**Exercise directions:** Search the data for "computer" and copy every matching line.

● ● ● ● ●

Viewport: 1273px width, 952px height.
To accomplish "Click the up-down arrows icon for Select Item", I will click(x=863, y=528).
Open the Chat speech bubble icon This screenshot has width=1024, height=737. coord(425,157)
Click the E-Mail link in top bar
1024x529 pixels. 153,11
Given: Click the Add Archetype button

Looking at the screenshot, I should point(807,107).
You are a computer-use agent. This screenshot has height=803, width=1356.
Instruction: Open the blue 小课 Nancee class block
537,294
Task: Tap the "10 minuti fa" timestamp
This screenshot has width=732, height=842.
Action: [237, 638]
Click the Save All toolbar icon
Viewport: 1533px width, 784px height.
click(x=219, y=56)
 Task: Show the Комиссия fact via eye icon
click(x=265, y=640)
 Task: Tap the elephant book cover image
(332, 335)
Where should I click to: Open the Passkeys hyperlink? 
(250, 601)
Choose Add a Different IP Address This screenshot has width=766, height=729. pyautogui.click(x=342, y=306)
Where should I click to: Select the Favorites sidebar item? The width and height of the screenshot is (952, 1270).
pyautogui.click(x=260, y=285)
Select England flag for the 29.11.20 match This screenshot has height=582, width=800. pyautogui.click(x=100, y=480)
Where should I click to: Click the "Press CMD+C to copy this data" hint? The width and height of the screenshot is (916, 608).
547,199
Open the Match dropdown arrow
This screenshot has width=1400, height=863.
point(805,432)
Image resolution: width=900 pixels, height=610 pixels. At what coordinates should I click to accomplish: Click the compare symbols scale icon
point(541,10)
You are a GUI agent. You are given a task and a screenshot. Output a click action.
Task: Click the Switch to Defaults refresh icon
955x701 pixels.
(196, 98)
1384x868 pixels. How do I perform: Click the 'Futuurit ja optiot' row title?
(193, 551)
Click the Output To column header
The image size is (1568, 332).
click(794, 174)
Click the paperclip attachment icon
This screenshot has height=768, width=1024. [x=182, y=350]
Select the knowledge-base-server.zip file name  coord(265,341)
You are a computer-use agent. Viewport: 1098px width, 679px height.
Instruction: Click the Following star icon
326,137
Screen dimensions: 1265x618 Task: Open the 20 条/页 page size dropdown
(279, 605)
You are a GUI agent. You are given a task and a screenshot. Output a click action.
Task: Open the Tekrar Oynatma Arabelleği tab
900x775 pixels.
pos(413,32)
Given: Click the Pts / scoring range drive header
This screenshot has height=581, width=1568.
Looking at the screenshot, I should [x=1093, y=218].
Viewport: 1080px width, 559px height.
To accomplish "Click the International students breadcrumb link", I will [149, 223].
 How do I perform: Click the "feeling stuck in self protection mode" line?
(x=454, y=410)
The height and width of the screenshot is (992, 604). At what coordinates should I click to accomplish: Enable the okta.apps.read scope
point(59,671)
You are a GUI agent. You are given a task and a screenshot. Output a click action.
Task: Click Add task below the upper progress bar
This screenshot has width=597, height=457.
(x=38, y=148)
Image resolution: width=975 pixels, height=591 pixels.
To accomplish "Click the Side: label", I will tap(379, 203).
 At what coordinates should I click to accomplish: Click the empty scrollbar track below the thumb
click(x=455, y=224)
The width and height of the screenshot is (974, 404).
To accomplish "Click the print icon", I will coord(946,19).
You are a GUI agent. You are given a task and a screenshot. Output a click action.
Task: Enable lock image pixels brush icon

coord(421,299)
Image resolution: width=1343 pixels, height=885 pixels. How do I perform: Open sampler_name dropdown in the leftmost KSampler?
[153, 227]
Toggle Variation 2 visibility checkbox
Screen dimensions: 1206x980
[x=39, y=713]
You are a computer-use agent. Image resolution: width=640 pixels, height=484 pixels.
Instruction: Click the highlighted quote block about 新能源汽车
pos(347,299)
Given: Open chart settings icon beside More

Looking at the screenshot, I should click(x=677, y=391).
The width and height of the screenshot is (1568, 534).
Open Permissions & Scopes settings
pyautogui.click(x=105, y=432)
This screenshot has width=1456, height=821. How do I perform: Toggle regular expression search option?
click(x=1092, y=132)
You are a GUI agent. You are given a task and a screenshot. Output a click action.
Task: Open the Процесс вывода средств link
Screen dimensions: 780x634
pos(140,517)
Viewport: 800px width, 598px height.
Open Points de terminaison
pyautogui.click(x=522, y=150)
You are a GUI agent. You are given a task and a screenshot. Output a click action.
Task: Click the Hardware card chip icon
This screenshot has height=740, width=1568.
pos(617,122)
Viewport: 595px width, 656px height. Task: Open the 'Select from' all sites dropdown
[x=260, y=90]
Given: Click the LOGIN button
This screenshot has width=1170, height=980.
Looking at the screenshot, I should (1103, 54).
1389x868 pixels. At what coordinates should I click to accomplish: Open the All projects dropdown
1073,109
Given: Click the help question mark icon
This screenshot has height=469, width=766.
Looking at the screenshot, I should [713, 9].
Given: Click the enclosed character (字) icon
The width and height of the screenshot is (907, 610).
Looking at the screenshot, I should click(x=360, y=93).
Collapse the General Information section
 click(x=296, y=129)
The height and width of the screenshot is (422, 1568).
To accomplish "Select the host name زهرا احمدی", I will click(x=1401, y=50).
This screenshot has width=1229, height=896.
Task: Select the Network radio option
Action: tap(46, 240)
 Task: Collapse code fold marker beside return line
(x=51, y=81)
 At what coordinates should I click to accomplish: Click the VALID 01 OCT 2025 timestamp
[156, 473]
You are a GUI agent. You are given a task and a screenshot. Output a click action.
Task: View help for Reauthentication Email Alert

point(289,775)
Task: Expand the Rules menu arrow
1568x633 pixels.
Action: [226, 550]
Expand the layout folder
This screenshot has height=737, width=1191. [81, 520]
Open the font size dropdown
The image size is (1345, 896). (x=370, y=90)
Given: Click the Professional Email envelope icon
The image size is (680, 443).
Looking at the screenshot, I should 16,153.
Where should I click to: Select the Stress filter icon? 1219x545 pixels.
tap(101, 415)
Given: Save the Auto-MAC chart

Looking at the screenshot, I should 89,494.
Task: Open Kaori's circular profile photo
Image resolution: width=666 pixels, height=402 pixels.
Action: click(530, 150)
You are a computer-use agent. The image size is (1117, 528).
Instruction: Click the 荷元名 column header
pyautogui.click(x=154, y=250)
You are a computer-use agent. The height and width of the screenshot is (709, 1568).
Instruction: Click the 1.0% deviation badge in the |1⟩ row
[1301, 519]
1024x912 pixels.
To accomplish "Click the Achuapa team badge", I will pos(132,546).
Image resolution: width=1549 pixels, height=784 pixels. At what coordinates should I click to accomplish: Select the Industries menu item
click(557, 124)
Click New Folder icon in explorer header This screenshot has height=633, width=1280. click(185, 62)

● ● ● ● ●

**Solution below:**
You are a computer-use agent. This screenshot has height=803, width=1356.
You are a computer-use agent. Viewport: 1098px width, 679px height.
You are a computer-use agent. Image resolution: width=640 pixels, height=484 pixels.
You are a computer-use agent. The image size is (1117, 528).
You are a computer-use agent. The height and width of the screenshot is (709, 1568).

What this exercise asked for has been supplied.